Neutralization of Bactericidal Activity Related to Antimicrobial Carryover in Broiler Carcass Rinse Samples

Studies were conducted to examine the ability of three chemicals to neutralize residual antibacterial activity of commercial antimicrobial chemicals used in poultry processing. Chemical antimicrobial interventions used in poultry processing may have potential for carryover into whole poultry carcass buffered peptone water (BPW) rinses collected for monitoring Salmonella contamination.
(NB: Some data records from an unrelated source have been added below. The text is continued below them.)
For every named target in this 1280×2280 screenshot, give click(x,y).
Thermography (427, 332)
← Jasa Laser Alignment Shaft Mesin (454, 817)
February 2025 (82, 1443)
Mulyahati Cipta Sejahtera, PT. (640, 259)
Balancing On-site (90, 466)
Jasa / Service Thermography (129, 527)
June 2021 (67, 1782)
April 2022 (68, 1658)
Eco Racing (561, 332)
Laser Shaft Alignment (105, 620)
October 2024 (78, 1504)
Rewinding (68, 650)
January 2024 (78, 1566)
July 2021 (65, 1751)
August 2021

Such carryover may lead to false-negative results due to continuing bactericidal action of the antimicrobial chemicals in the rinse. To simulate testing procedures used to detect Salmonella contamination, studies were conducted by separately adding test neutralizers (highly refined soy lecithin, sodium thiosulfate, or sodium bicarbonate) to BPW and using these solutions as carcass rinses. Control samples consisted of BPW containing no additional neutralizing agents. One of four antimicrobial solutions (cetylpyridinium chloride, peroxyacetic acid, acidified sodium chlorite, and a pH 1 hydrochloric:citric acid mix) was then added to the rinses. The four antimicrobial solutions were prepared at maximum allowable concentrations and diluted with modified BPW rinses to volumes simulating maximum carryover. These solutions were then inoculated with a mixed culture of five nalidixic acid-resistant Salmonella serovars at 106 CFU/mL. The inoculated rinse was stored at 4°C for 24 h, and Salmonella was enumerated by direct plating on brilliant green sulfa agar supplemented with nalidixic acid. Results indicate that incorporation of optimal concentrations of three neutralizing agents into BPW neutralized the demonstrated carryover effects of each of the four antimicrobial solutions tested, allowing recovery of viable Salmonella at 106 CFU/mL (P > 0.05), equivalent to recovery from carcass rinses with no antimicrobial carryover. Incorporation of these neutralizers in BPW for Salmonella monitoring may reduce false-negative results and aid regulatory agencies in accurate reporting of Salmonella contamination of poultry.